Documentation

Overview

Package graph is the internal representation of the Beam execution plan. This package is used by the public-facing Beam package to organize the user's pipeline into a connected graph structure. This graph is a precise, strongly-typed representation of the user's intent, and allows the runtime to verify typing of collections, and tracks the data dependency relationships to allow an optimizer to schedule the work.

Index

Constants

const (
	MainUnknown mainInputs = -1 // Number of inputs is unknown for DoFn validation.
	MainSingle  mainInputs = 1  // Number of inputs for single value elements.
	MainKv      mainInputs = 2  // Number of inputs for KV elements.
)

The following constants prefixed with "Main" represent valid numbers of DoFn main inputs for DoFn construction and validation.

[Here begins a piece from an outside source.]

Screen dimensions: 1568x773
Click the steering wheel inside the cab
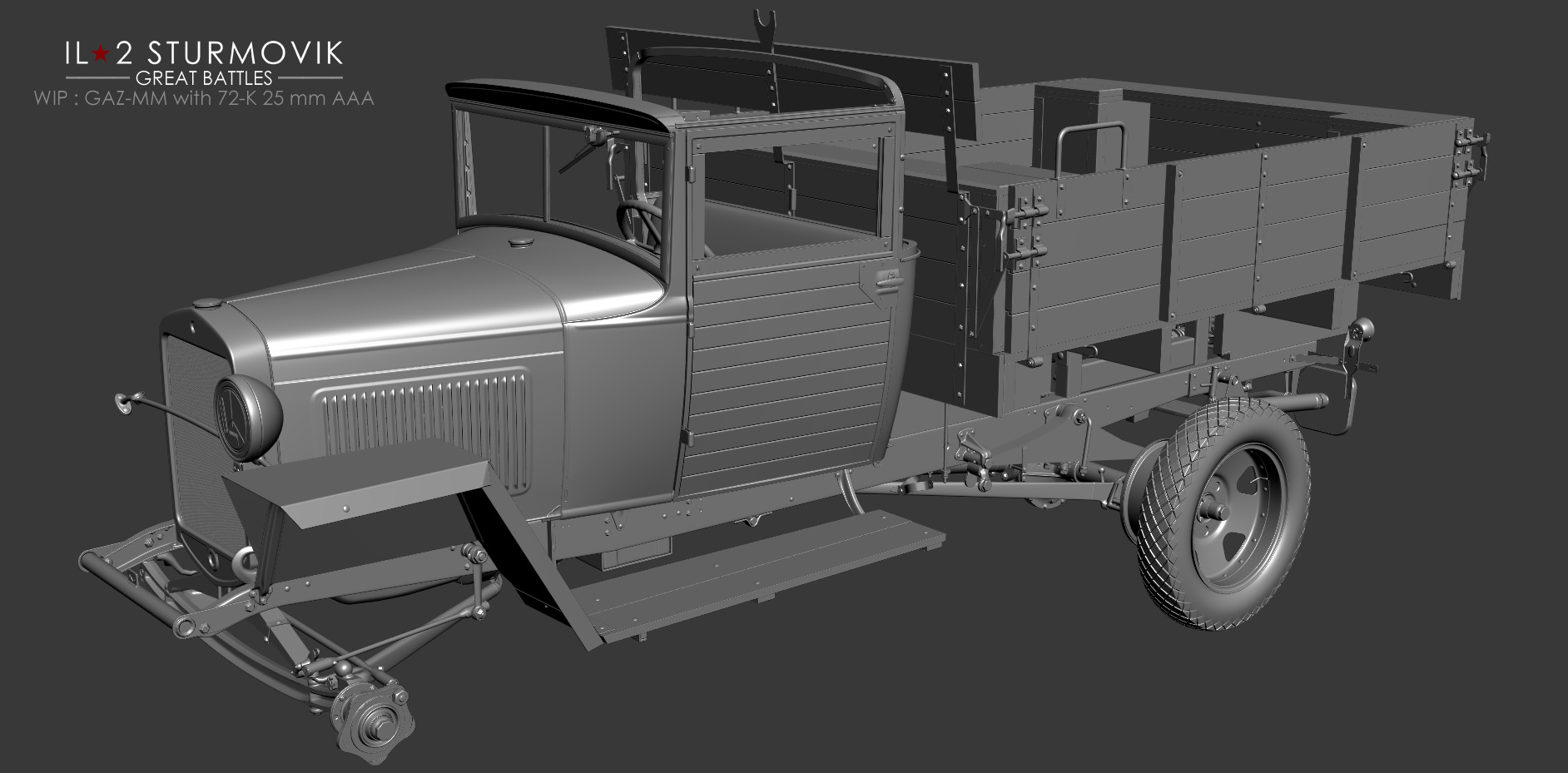(x=638, y=221)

const CombinePerKeyScope = "CombinePerKey"

CombinePerKeyScope is the Go SDK canonical name for the combine composite scope. With Beam Portability, "primitive" composite transforms like combine have their URNs & payloads attached to a high level scope, with a default representation beneath. The use of this const permits the translation layer to confirm the SDK expects this combine to be liftable by a runner and should set this scope's URN and Payload accordingly.


Variables

var (
	// SourceInputTag is a constant random string used when an ExternalTransform
	// expects a single unnamed input. xlangx and graphx use it to explicitly
	// bypass steps in pipeline construction meant for named inputs
	SourceInputTag string

	// SinkOutputTag is a constant random string used when an ExternalTransform
	// expects a single unnamed output. xlangx and graphx use it to explicitly
	// bypass steps in pipeline construction meant for named outputs.
	SinkOutputTag string

	// NewNamespace is a utility random string generator used by the xlang to
	// scope individual ExternalTransforms by a unique namespace
	NewNamespace func() string
)

Functions

func Bounded

func Bounded(ns []*Node) bool

Bounded returns true iff all nodes are bounded.

func CoGBKMainInput

func CoGBKMainInput(components int) func(*config)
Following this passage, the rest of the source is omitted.